The Biodiversity Crisis: The Sixth Mass Extinction, Ecosystem Service Values, and Biodiversity Conservation Frameworks
Primary drivers of biodiversity loss (IPBES assessment): habitat destruction and land use change (primary driver, mainly from agricultural expansion); overexploitation and hunting; invasive alien species; pollution; climate change (rapidly becoming an increasingly important independent driver). Approximately 1 million species face extinction threat, including ~40% of amphibians, 33% of coral reefs, ~10% of insects.
Ecosystem Services: Nature’s Economic Value
Biodiversity and ecosystems support human economies through “ecosystem services”: Provisioning (food, freshwater, timber, pharmaceutical raw materials); Regulating (climate regulation, flood control, pollination — ~75% of global crops depend on animal pollination, estimated economic value over $235 billion annually); Cultural (tourism, spiritual value).

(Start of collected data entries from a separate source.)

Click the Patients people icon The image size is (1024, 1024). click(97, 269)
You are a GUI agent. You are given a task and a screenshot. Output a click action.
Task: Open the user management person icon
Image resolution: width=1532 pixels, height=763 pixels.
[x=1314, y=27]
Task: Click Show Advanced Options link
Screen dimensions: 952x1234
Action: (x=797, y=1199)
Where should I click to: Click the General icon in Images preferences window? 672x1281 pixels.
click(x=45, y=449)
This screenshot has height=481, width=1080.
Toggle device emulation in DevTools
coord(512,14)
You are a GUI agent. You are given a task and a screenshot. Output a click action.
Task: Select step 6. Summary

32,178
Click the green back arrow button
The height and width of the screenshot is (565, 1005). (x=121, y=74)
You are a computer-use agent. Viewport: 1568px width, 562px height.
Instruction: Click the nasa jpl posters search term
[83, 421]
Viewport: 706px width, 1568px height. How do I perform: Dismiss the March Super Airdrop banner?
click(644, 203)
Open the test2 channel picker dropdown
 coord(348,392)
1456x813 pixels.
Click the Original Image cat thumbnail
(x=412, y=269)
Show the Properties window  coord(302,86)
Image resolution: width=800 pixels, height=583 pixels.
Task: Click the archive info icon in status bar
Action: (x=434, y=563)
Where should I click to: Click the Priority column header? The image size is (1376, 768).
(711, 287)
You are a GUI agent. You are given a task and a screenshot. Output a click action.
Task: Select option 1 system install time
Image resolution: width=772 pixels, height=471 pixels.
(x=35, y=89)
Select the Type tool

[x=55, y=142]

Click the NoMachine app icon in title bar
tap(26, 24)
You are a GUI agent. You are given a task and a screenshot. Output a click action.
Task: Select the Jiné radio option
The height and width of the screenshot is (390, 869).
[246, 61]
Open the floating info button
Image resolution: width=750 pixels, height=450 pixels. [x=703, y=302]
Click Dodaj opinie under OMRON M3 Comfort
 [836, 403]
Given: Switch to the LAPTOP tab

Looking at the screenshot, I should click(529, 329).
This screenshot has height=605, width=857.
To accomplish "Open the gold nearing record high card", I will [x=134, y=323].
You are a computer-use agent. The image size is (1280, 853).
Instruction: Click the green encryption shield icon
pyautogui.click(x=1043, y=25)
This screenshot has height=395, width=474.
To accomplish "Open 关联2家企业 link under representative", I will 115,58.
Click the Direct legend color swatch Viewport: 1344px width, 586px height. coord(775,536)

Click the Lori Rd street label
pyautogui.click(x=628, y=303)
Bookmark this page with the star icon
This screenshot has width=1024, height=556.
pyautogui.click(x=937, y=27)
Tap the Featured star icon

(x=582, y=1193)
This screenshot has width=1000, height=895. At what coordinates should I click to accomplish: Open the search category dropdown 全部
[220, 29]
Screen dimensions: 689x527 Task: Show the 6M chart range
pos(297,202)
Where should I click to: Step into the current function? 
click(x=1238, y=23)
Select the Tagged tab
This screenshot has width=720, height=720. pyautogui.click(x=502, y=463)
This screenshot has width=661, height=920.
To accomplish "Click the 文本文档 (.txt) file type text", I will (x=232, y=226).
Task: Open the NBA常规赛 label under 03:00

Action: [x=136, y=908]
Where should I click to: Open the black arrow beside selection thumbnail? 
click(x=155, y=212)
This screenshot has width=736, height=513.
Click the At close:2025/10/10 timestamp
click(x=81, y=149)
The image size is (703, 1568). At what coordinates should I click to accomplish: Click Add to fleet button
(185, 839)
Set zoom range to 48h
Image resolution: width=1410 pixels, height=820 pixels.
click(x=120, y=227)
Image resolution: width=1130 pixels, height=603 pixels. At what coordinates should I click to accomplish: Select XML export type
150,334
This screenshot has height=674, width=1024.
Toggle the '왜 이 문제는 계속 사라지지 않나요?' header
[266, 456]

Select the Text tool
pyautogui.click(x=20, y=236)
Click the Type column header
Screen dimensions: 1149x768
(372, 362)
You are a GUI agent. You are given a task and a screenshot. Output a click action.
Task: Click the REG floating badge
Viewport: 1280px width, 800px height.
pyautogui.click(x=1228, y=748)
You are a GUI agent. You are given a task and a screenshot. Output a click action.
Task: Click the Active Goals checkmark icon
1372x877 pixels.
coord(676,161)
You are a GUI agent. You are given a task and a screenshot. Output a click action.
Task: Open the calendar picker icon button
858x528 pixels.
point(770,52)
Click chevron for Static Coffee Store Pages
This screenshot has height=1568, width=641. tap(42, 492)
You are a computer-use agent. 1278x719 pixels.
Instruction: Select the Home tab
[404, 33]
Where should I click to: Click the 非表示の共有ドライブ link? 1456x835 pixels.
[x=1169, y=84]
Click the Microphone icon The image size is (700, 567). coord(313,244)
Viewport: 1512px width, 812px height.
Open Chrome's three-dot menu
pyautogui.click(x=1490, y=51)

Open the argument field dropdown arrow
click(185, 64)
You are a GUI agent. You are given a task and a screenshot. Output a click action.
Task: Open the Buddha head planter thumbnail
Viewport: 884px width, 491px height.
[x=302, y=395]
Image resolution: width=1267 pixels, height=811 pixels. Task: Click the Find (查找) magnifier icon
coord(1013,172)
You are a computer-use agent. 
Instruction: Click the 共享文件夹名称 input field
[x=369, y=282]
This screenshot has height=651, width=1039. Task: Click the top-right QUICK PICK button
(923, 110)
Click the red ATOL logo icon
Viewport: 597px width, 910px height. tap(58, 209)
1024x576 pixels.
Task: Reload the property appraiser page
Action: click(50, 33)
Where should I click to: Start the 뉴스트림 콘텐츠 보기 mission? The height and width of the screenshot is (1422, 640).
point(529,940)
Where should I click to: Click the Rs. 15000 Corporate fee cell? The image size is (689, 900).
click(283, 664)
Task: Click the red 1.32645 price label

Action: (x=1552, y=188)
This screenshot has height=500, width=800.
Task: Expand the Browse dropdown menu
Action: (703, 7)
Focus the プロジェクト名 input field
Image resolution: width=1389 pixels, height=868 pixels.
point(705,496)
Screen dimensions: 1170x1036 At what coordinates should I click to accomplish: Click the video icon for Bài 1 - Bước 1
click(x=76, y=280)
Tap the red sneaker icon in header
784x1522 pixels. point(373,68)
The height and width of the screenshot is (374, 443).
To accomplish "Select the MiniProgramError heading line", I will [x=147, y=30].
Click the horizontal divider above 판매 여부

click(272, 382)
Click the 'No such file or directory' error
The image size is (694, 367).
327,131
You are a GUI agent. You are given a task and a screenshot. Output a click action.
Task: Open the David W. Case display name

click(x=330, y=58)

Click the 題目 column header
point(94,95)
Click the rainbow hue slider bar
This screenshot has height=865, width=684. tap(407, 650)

The Dasgupta Review on the Economics of Biodiversity (UK government commissioned, 2021) is the most important biodiversity economic assessment. Core conclusion: the global economy’s dependence on nature is severely underestimated; treating nature as a “free” production input is fundamentally unsustainable. The “Natural Capital” framework — incorporating natural ecosystem economic value into national accounts and corporate financial reporting — is one of the mainstream policy directions for addressing the biodiversity crisis.